The iconic timekeeping piece commonly known as an hourglass, often viewed as a symbol of death and the march of time, has been around since the late Middle Ages. Hourglass aliases include “sand clock,” “sand glass” and “time glass,” as well as “the poor man’s clock,” a reference to its affordability.
The earliest hourglasses employed glass spheres that were blown separately and connected by a doughnut-shaped seal of cording and wax. Technological improvements made later hourglasses more efficient. After 1760, the spheres were blown in one piece, eliminating the seal that often failed.
In March 1764 Peleg Thurston and Sons advertised hourglasses in the Newport (R.I.) Gazette, offering many sizes including “quarter and half-minute glasses; half-hour; one and two hour-glasses.” Made in England sometime between 1765 and 1800, this example is crafted from oak and glass. Though river sand likely fills this hourglass, powdered marble, silver powder, tin powder, ground cinnamon and powdered egg shells could also be used.

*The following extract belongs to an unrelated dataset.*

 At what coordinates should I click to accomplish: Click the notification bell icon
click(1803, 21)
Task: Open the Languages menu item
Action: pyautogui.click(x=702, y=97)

Hourglasses were commonly used on ships to determine time at sea, distance between ports in conjunction with the speed of a ship, and the calibration of watches. The granular material inside the glass spheres generally remained unaffected by moisture and the constant swaying of the ship, unlike other timekeeping devices. Clergy and scholars also used them to regulate sermons, meditations and study routines.